Because these chords are as far apart as possible as far as their keys—C major has no accidentals, while F# (or G-flat major) is all accidentals—the music “toggles” between two different keys that have nothing to do with each other.


It works great in space because it gives a sense of floating, or flying, or uplift—or being wrenched free from gravity. So when Horner “loads it up” with his giant orchestra chattering and swirling around these two chords, it sounds amazing.


It also works great for time travel! The “tinkly piano” time-travel motive from Alan Silvestri’s Back to the Future—same harmonic relationship.


People well versed in composition can probably explain this with much more precision and depth than I can.


I know it arguably comes from the diminished (symmetrical) scale—a scale where you alternate half-steps and whole-steps (Stravinsky loved it).


So really, this harmonic relationship, or trick, or device—or whatever you call it—is all over concert hall music and film music. I doubt there’s any single place where you could say, “That guy invented it.”


But I’m curious if anybody used it as the foundation for a work (either for film or the concert hall) the way Horner did in Star Trek II.

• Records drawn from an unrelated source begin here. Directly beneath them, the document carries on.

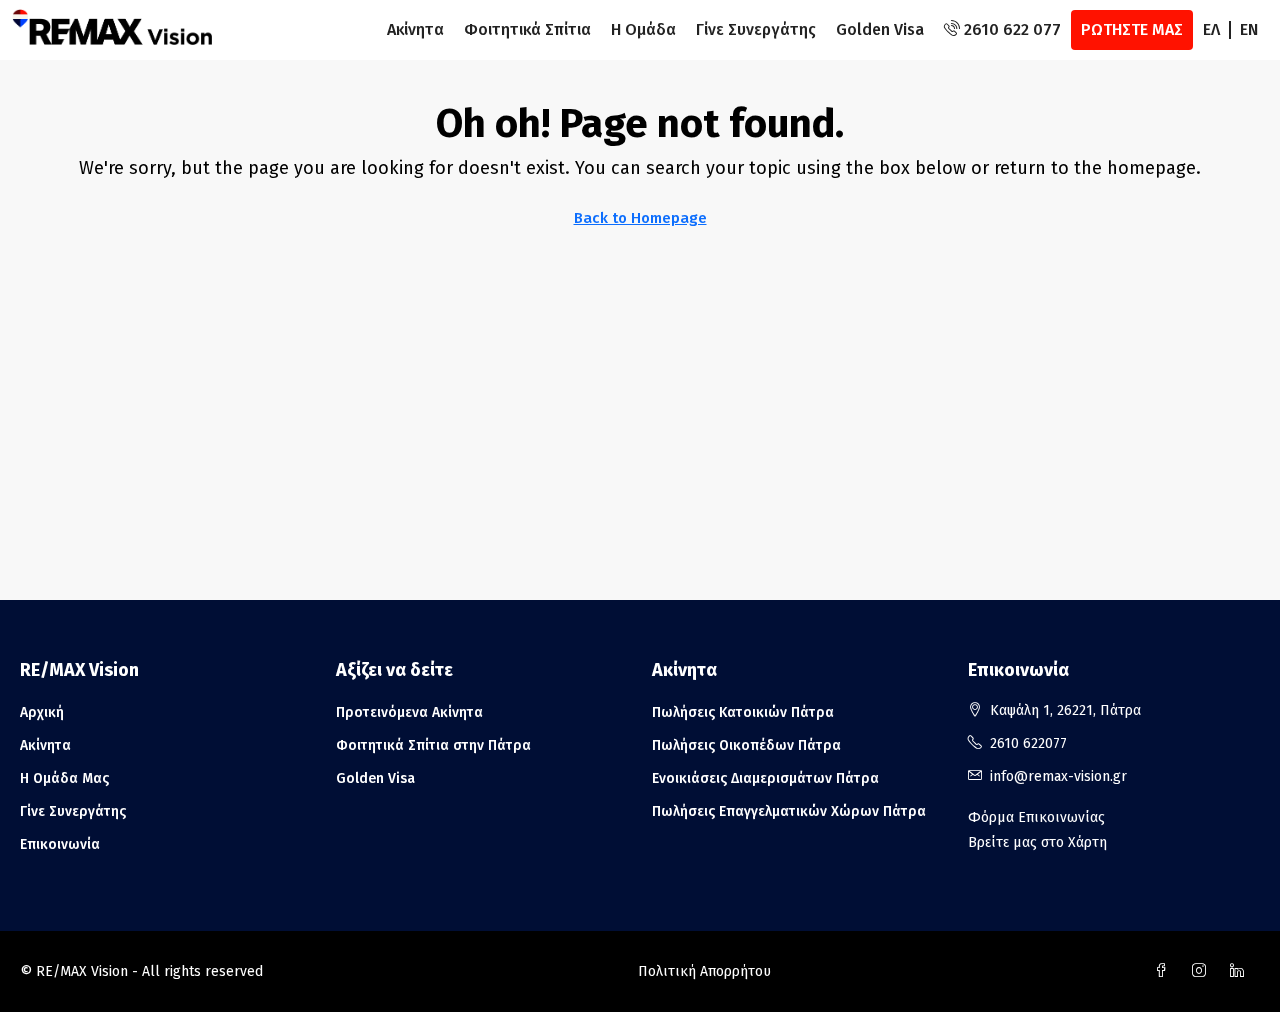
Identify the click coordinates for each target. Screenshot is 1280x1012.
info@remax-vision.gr (1058, 776)
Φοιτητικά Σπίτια (527, 29)
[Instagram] (1203, 971)
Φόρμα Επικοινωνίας (1036, 817)
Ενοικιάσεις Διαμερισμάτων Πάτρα (765, 778)
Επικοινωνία (60, 844)
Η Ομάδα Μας (64, 778)
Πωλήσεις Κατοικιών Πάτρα (743, 712)
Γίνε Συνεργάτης (756, 29)
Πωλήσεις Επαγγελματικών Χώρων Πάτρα (789, 811)
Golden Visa (880, 29)
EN (1249, 29)
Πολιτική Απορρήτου (704, 971)
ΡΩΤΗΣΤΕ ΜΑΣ (1132, 29)
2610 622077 (1028, 743)
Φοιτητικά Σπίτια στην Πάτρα (433, 745)
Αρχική (42, 712)
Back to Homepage (640, 218)
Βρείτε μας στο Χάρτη (1037, 842)
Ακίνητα (415, 29)
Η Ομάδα (643, 29)
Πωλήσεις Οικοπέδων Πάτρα (746, 745)
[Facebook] (1165, 971)
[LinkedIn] (1241, 971)
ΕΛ (1211, 29)
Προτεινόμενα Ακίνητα (409, 712)
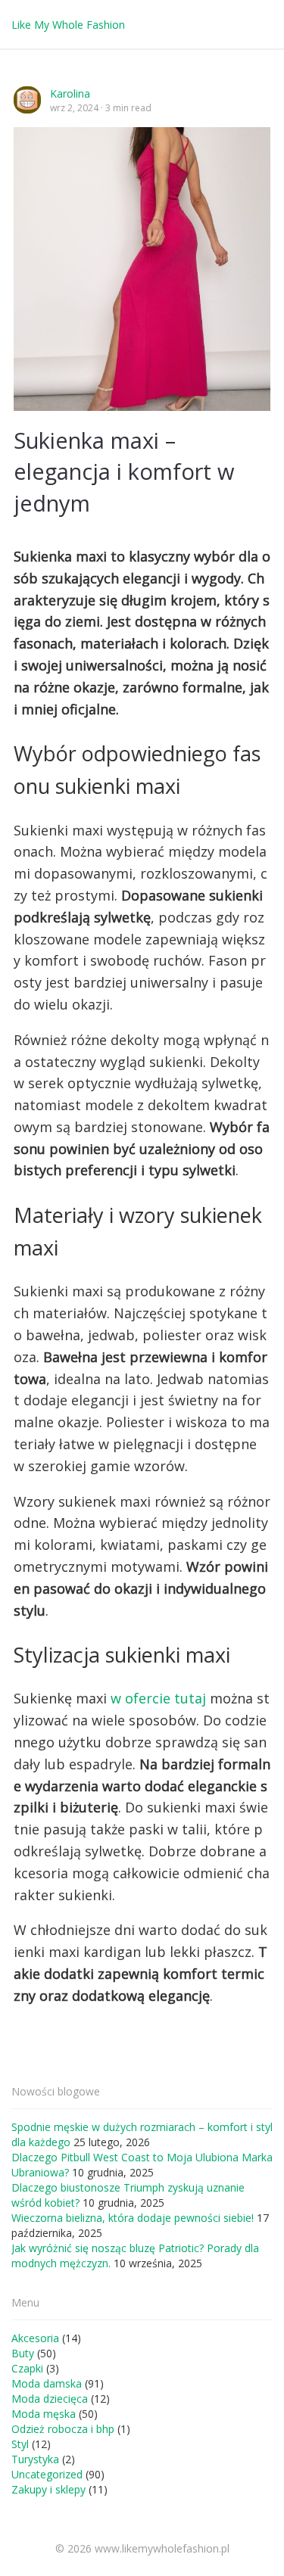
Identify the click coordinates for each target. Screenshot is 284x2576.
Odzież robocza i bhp (62, 2429)
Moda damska (46, 2383)
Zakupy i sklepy (48, 2489)
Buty (22, 2353)
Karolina (70, 93)
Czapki (27, 2368)
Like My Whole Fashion (68, 24)
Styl (20, 2444)
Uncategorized (47, 2474)
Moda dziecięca (49, 2398)
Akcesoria (35, 2338)
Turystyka (35, 2459)
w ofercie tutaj (158, 1698)
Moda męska (43, 2413)
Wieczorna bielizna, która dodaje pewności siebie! (132, 2217)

Also in Star Trek II are a lot of major-third (mediant) harmonic relationships—these are all over Goldsmith’s Star Trek: The Motion Picture (it’s the first chord change in “Ilia’s Theme”)—but Horner pushed it even further and harder.


Ultimately, all art involves artists being influenced from earlier works—sometimes generally, sometimes specifically. For all of Horner’s borrowings, it’s about how you put the pieces all together—and Horner had a lifetime of putting the pieces together in a masterful, impactful way.


P.S. If you want to listen to a lot of where Horner got his early-score ideas, check out Benjamin Britten’s Sinfonia da Requiem. At 10:04 is the music for Spock fixing the warp drive, which Horner also used in Cocoon!

Also, the end of the first movement sounds a lot to me like the inspiration for “Lillian’s Death” from Brainstorm.


Curiously, Britten wrote this piece in 1940, when he was 26—even younger than Horner at the time of Star Trek II!